2. Downloaded and unzipped the full pacakge. Wasn’t ready to mix it in with lots of my production related stuff in /usr/local directory, so hand copied only /usr/local/share/ghostscript and /usr/local/share/fonts.
– This did nothing to change the behavior of the application package’s box mentioned in step 1.
3. Downloaded the tacocr.rb file to my home directory. I have ruby 1.8.7 installed on my machine. So I ran this file with the following command
~/tacocr.rb myinput.pdf > ocrtextoutput.html
- This magically created the parsed OCR.
Please explain this.
Thanks for the wonderful work you have done. I didn’t have to struggle with the compiles and makes.
Have you considered adding the formula to brew (homebrew) which will make this whole process a oneline command for anyone who has brew. Brew includes uninstall.
Anil,
I’m afraid I don’t even have Mac with which to test this program any more!
If I remember correctly, I would install TakOCR into the /Applications folder and it would work. To use it I would just drag a PDF to the TakOCR icon and drop it on the icon. If that’s not working, I’m afraid I don’t know what to suggest.
Best of luck!
I’m on OSX.5 but sadly couldn’t get it to work… drag and drop comes up with either a blank screen or with a string of
convert: unable to open image `SITES/9′: No such file or directory @ blob.c/OpenBlob/2411.
error messages. You might want to consider fixing this soft & releasing it; I’ve spent several hours trying to find a cheap / free OCR for mac that works, driving me crazy. There is an intel-only software out there but for us PPC users that’s no good. Anyway thanks for your efforts.
bash$ sudo port search ocr
Password:
cuneiform @1.1.0 (textproc, graphics)
Cuneiform is an OCR system with layout analysis.
gocr @0.49 (graphics)
Optical Character Recognition, converts images back to text
ocrad @0.21 (graphics)
ocrad is an optical character recognition program
ocropus @0.4-62bdc7b8be62 (textproc)
The OCRopus open source document analysis and OCR system
py31-djvubind @1.1.0 (python, graphics)
A tool to create highly compressed djvu files with positional ocr, metadata, and bookmarks
tesseract @3.00 (textproc, graphics, pdf)
Open source OCR engine
xmoto @0.5.9 (games)
X-Moto is a challenging 2D motocross platform game
Found 7 ports.
bash$
…
You could also try a bit of crippleware called: PDF OCR X.app
I find ocrad install via port works fine and is great for automating the process with the scripting language of your choice. See http://www.macports.org if you are not familiar with the terminal command “port”.

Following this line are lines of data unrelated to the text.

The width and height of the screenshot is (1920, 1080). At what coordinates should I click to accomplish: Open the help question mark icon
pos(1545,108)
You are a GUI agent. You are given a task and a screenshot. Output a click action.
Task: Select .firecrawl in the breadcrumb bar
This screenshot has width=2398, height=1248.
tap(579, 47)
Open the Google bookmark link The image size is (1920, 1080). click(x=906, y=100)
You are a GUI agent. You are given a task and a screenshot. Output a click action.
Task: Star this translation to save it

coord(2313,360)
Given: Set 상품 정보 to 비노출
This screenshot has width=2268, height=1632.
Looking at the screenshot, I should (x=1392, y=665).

In case you’re curious, I still have it on my Mac upgraded to Mountain Lion (OS 10.8) and it works, though it hasn’t worked with a PDF so far. I think possibly it depends on what sort of pdf it is (some pdfs are just a batch of images, others have a text layer). The batch of images I think work or you can convert it to tiff or you could drag each page out to your desktop then to takocr.
Anything that’s tiff works fine as far as I can tell. I have the latest tesseract for 10.8 and that probably helps.
Actually, the PDFs aren’t a problem, I just had spaces in the file name. But the ones that are just images are vastly better than with a text layer.
Thanks for the updates, and I’m glad it’s still out there helping someone!